Art critic Louis Vauxcelles commented that Braque reduced everything in his painting to cubes, leading to the adoption of the label Cubism several years later.
This work is one of several paintings Braque produced of the village of L’Estaque in France. It was a popular subject among artists, especially Impressionists. Paul Cézanne in particular painted many pieces depicting the area.
Following Cézanne’s death in 1906, a large exhibit of his works was shown in Paris the next year. This exhibition was an important inspiration for Braque and other Cubist painters.
Until this point, Braque had been painting in the Fauvist style, but, after seeing Cézanne’s work, began to experiment, as seen in this piece.
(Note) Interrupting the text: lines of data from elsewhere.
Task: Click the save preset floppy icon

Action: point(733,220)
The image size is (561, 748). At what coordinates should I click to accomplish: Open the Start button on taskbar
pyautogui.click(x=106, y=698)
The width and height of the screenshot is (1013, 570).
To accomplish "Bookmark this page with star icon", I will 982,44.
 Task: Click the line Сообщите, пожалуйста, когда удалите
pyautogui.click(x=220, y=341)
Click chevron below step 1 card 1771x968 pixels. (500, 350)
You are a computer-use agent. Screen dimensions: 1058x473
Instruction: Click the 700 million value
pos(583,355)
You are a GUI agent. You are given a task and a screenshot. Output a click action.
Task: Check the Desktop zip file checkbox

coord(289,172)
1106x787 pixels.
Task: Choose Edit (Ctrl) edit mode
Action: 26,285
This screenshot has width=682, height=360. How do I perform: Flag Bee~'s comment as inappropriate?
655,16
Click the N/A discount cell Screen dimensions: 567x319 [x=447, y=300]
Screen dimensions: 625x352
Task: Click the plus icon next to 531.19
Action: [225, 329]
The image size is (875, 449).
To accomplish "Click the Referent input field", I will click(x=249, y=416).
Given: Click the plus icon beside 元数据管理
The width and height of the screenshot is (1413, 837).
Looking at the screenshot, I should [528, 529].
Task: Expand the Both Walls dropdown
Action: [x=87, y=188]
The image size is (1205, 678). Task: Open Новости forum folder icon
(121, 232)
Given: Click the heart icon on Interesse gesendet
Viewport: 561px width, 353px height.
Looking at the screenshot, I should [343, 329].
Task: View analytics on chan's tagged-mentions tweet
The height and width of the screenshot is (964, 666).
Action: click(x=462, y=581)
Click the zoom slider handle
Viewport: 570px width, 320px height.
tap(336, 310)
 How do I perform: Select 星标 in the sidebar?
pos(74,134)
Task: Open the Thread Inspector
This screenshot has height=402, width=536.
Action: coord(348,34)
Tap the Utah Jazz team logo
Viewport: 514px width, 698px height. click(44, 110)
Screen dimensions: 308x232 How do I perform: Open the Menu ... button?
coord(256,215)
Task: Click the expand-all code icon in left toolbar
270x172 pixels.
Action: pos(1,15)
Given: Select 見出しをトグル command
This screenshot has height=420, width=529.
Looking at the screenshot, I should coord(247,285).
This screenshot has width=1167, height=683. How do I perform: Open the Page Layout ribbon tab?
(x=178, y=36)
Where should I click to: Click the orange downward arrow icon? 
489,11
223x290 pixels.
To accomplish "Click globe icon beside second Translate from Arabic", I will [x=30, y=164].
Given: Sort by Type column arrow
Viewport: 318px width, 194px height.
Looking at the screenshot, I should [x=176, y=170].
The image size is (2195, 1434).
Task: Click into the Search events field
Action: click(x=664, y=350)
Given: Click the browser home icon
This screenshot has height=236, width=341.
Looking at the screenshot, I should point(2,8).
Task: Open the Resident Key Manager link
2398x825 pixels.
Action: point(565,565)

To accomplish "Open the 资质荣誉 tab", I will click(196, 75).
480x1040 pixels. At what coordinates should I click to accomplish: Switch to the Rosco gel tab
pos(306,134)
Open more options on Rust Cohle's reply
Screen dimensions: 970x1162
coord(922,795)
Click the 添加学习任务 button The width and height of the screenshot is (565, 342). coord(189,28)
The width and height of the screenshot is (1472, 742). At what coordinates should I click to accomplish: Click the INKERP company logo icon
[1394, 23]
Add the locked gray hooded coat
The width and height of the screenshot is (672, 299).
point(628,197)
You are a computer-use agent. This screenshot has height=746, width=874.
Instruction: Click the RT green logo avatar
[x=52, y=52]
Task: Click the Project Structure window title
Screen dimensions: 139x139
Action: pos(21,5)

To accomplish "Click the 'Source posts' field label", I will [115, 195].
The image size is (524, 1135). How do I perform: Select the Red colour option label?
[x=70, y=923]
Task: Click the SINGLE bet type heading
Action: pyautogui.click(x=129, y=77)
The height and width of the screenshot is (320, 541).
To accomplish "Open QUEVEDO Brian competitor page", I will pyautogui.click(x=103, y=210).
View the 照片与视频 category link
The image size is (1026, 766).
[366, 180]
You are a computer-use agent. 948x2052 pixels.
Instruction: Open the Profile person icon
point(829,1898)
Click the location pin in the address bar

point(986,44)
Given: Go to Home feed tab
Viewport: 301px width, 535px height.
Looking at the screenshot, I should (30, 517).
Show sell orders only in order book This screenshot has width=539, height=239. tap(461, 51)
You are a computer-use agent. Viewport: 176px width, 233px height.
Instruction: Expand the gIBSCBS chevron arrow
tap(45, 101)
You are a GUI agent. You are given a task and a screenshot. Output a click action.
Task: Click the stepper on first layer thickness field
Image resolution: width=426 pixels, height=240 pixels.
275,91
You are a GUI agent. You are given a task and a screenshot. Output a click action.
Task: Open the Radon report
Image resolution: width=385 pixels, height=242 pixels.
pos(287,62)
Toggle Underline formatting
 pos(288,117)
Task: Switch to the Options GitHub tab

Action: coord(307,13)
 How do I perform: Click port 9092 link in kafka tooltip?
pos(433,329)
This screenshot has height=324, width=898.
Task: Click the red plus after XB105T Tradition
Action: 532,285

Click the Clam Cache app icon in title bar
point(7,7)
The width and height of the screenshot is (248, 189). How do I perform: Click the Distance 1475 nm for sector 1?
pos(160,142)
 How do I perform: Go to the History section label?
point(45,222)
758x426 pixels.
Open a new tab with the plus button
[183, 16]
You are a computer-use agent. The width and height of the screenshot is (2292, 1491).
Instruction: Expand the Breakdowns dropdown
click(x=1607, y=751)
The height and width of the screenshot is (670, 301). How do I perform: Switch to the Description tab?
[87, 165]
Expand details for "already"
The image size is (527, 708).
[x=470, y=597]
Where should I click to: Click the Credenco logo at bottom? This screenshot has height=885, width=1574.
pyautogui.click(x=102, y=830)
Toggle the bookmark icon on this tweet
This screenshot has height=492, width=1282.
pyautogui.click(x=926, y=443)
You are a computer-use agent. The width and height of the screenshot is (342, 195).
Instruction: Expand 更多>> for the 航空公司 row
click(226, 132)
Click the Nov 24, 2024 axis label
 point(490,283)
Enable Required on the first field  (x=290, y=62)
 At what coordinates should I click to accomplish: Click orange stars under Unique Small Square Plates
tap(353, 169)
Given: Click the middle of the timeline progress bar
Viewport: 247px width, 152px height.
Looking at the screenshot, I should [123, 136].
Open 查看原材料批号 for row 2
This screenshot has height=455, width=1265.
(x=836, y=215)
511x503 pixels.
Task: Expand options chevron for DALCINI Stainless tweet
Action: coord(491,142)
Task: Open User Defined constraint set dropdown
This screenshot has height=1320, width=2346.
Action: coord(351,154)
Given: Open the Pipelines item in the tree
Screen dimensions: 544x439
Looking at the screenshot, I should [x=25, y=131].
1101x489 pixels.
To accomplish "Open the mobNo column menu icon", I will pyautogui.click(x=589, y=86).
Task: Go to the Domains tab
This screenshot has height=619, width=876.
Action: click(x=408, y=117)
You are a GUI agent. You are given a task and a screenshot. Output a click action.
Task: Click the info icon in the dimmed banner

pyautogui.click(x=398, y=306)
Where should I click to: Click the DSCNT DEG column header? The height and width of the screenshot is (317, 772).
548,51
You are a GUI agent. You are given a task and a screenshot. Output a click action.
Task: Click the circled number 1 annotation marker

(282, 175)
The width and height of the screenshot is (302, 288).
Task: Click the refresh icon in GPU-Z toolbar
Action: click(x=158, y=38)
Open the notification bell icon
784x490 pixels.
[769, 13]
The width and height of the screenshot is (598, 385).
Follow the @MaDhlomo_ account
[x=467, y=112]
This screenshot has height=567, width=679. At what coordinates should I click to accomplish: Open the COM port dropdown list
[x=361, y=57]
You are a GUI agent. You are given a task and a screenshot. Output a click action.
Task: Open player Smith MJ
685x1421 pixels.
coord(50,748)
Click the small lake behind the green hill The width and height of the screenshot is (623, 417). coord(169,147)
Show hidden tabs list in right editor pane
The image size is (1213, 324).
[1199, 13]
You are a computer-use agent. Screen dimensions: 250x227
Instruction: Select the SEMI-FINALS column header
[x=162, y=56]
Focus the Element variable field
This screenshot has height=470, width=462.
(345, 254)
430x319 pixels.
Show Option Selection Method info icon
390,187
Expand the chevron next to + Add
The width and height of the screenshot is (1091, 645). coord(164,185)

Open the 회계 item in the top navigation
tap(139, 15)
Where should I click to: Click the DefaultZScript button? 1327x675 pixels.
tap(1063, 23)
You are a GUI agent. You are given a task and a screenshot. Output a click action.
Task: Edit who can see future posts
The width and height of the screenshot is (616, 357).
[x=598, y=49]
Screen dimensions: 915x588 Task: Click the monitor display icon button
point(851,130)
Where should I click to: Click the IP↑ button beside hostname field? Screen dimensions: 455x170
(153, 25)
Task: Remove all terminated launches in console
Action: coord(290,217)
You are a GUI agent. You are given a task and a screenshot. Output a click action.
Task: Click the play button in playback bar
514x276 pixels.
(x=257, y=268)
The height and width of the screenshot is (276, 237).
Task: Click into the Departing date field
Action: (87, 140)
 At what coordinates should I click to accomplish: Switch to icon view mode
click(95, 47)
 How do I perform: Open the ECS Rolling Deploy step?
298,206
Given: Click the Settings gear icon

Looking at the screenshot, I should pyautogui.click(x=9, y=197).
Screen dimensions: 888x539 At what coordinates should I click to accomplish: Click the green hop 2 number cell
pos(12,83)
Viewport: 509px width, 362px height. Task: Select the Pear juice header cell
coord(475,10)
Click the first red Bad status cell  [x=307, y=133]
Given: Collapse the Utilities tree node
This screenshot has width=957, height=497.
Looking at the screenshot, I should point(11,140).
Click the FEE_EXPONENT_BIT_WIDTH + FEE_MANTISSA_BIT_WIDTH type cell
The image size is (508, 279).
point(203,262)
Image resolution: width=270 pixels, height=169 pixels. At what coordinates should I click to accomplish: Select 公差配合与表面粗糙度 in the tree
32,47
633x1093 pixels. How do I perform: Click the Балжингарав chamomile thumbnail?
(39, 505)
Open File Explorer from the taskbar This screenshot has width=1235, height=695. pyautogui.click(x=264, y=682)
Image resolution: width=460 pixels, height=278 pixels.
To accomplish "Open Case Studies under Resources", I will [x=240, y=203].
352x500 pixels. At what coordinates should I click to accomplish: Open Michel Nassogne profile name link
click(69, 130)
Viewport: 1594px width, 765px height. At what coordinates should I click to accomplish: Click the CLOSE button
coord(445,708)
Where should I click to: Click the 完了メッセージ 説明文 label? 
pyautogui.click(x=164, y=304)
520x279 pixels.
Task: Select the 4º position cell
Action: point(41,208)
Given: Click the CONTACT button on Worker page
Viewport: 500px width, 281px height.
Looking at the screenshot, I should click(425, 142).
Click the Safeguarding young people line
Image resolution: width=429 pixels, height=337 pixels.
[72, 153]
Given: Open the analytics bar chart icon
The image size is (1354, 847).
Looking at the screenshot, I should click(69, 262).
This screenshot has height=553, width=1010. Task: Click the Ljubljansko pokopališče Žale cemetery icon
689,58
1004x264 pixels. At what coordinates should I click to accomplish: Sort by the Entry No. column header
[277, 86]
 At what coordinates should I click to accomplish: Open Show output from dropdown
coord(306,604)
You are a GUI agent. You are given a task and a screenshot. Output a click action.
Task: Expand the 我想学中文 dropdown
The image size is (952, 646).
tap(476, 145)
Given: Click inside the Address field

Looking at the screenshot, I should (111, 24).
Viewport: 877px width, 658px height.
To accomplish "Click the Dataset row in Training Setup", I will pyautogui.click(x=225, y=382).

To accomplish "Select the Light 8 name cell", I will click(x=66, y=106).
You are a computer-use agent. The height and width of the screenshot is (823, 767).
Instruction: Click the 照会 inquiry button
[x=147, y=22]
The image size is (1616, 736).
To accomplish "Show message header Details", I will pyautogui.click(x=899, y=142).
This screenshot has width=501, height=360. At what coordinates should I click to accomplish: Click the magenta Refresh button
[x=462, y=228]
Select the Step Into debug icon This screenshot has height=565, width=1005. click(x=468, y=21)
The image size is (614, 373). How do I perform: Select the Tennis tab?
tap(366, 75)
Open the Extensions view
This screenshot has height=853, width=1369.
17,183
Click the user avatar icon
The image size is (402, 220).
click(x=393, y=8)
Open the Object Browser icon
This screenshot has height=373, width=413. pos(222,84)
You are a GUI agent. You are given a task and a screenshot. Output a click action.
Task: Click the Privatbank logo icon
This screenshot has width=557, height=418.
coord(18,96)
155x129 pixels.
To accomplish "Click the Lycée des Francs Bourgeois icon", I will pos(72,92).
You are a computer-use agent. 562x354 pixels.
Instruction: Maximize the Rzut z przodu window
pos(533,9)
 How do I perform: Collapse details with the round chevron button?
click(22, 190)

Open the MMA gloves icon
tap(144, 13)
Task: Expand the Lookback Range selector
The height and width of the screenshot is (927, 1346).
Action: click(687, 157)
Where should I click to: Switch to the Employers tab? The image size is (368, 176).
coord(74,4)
Houses at l'Estaque uses a muted, earthy colour palette, which became a staple of Braque’s work.
He has also broken the traditional rules of perspective: there is no central vanishing point and the foreground is impossible to distinguish from the background.
Most important, though, is the simplification of the houses and trees in the painting to their barest geometric forms, while paradoxically using shading to create depth within these shapes.
While there is some debate as to whether this was the first Cubist landscape or simply a precursor to true Cubism, these elements form the basis of the Cubist style.
Braque’s experimental works were initially ill-received, with his series of six landscapes of l’Estaque, including this piece, knocked back by the Salon d'Automne.
They were later shown at Daniel-Henri Kahnweiler's gallery in Paris. In the following years, Braque began to work in partnership with Pablo Picasso, who had developed a similar style. Together the two established Cubism, which proved to be the most prolific movement of the 20th century.